ほっこりとじんわりと◆『矢部太郎の光る君絵』矢部太郎

大河ドラマ「光る君へ」の毎週の放送後にSNSに投稿された、矢部太郎さんのイラストを1冊にまとめた本。毎回、楽しみに見ていたのだけど、ドラマ各回を思いだしながら、紙の本でじっくり堪能。

ドラマの裏側も垣間見られる、矢部さんのほっこりするマンガもたっぷり収録されていて嬉しい。そして、最後はじんわりと暖かい。

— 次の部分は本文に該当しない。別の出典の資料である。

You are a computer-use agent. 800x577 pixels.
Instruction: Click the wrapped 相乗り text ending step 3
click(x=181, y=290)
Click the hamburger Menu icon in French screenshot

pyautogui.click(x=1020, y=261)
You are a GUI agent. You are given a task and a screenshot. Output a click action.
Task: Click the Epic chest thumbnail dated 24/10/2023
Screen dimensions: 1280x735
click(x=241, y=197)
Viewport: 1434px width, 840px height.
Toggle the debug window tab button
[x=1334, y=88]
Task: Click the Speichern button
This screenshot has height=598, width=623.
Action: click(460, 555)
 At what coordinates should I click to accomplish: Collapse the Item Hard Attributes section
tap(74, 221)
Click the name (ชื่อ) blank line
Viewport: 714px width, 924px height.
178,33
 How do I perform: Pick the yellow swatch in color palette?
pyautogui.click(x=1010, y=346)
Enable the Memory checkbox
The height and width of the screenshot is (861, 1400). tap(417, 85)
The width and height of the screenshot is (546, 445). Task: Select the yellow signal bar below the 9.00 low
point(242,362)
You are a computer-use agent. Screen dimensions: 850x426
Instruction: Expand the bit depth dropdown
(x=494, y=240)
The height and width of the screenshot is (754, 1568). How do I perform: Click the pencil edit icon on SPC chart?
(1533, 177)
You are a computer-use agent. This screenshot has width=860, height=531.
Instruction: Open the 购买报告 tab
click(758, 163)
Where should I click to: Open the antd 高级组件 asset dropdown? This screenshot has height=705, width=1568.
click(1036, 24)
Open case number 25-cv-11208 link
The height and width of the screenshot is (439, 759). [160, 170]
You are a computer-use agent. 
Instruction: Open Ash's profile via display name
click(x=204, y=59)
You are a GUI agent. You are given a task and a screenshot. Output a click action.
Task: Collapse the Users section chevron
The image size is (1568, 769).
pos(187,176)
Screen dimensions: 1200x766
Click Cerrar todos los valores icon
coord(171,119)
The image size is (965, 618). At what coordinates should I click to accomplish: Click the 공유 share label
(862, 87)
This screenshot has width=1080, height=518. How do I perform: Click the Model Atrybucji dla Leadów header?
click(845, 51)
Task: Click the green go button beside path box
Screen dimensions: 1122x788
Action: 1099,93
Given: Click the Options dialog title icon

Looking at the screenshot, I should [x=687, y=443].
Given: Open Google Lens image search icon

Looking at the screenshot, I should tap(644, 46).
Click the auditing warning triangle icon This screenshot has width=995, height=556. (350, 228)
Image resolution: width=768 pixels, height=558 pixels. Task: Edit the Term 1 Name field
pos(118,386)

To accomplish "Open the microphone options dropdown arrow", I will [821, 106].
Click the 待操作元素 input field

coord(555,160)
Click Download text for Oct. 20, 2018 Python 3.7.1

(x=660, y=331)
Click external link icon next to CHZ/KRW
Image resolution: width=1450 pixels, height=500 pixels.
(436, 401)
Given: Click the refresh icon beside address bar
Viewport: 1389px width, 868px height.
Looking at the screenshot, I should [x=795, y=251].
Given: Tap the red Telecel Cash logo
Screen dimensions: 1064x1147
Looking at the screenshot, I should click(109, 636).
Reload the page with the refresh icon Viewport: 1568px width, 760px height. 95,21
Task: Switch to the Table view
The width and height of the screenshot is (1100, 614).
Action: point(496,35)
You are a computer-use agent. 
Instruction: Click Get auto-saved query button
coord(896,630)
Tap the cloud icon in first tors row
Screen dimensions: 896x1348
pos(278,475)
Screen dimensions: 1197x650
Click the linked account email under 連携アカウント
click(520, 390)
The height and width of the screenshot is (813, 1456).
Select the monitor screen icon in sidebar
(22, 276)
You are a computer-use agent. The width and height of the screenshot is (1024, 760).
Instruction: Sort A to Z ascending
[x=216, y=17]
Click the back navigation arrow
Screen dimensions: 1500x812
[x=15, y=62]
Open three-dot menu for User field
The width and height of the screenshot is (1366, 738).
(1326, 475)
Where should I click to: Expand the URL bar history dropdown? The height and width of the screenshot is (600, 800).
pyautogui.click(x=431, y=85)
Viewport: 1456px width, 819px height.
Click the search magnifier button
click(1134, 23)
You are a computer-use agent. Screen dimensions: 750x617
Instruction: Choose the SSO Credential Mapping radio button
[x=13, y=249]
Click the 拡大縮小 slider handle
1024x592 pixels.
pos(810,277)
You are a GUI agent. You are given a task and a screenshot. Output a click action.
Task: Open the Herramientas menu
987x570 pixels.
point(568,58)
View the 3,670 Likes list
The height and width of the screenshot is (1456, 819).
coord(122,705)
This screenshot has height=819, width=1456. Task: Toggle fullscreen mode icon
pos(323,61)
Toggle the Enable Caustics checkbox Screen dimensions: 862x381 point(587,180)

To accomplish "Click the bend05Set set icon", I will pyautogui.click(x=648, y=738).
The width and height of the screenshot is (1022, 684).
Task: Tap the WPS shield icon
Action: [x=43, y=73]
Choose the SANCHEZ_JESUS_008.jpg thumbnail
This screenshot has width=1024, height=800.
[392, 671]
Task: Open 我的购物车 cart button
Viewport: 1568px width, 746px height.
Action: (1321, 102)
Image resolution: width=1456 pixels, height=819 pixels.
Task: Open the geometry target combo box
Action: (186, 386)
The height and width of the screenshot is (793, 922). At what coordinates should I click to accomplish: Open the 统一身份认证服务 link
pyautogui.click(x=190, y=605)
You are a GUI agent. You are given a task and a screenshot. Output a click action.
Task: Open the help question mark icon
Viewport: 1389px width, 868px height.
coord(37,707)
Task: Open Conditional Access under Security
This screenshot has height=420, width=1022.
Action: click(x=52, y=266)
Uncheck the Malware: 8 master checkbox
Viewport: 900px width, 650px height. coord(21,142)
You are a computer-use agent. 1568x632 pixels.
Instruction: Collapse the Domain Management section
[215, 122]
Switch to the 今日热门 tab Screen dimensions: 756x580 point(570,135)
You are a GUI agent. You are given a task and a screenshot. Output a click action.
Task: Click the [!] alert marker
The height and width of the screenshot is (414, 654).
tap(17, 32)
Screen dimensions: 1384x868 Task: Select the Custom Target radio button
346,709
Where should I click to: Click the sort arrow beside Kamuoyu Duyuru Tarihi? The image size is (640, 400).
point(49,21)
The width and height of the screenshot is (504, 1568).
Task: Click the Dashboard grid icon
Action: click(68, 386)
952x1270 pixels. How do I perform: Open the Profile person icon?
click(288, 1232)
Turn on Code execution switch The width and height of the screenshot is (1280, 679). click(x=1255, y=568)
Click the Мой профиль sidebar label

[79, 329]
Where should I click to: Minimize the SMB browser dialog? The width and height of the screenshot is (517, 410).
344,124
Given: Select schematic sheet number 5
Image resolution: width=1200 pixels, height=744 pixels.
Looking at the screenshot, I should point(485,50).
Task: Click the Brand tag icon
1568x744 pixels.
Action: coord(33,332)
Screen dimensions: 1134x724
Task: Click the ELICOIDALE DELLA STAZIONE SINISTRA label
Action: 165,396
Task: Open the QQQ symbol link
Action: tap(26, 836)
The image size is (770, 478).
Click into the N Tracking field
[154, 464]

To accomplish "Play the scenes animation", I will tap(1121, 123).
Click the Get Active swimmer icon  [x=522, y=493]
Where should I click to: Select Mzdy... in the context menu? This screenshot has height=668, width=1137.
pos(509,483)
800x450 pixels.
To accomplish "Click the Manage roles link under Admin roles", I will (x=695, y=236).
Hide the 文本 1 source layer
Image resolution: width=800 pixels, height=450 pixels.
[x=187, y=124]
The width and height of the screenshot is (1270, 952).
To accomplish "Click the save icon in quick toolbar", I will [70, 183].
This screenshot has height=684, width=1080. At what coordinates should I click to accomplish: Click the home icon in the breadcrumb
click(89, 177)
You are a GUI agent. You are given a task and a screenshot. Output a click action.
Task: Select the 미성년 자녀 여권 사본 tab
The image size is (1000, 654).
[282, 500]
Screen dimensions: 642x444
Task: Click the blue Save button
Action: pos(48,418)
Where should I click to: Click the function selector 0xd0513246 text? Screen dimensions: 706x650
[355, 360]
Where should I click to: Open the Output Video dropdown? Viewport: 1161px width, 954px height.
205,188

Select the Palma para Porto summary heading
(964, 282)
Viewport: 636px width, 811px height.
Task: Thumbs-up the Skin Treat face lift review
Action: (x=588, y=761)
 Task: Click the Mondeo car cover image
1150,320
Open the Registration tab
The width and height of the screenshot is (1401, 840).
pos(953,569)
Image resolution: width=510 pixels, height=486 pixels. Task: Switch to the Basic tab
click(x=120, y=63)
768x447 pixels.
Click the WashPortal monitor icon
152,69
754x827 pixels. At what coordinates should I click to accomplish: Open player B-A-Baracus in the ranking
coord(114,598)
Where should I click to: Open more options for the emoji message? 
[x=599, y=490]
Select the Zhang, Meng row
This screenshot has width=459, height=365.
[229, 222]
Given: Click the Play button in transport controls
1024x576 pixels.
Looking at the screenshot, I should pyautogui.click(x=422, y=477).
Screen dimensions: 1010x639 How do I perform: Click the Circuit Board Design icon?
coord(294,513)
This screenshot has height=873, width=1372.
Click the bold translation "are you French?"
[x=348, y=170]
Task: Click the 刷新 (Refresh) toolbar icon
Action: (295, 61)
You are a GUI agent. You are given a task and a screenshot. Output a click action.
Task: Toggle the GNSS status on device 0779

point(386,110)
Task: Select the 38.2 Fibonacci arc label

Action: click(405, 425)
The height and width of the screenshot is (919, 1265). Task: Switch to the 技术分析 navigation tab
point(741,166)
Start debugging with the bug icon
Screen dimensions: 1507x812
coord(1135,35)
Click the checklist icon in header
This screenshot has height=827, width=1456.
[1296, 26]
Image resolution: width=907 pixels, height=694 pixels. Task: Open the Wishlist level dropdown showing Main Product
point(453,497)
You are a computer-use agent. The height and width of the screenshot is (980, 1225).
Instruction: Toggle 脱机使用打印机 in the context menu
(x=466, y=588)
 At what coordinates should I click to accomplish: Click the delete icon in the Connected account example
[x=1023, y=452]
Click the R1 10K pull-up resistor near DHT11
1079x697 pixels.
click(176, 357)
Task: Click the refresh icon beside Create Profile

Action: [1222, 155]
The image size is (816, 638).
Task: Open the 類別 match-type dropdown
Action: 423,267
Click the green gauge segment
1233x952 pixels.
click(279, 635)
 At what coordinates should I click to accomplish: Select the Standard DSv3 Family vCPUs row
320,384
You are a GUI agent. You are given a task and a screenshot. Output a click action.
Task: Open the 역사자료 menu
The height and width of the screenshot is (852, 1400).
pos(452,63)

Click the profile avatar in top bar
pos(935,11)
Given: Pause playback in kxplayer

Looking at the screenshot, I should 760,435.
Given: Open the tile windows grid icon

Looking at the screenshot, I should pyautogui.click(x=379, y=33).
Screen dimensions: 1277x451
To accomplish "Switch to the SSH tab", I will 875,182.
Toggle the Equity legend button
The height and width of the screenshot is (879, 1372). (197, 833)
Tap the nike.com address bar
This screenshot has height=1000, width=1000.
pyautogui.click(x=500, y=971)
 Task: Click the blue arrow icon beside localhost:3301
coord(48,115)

イラストのタッチが、線画ではなくて、淡い色調で水彩画のように表現されているところに、このドラマに対する矢部さんの思いや感想が詰まっているように感じた。ドラマを見てないと、どんな場面なのかわかりにくいのだけど、見ている人にとっては、ああ、この場面かぁとわかるような表現も面白い。そして、ドラマの画面とは違う視点から描かれているものも多い。それは実際に演じていた矢部さんが見た風景だったり、複数の場面を組み合わせたものだったり、希望や物語の背景を描き混んだものだったり。

矢部さんの本は電子書籍で買ってるのだけど、これは紙の本で買って正解だった。装丁は名久井直子さん。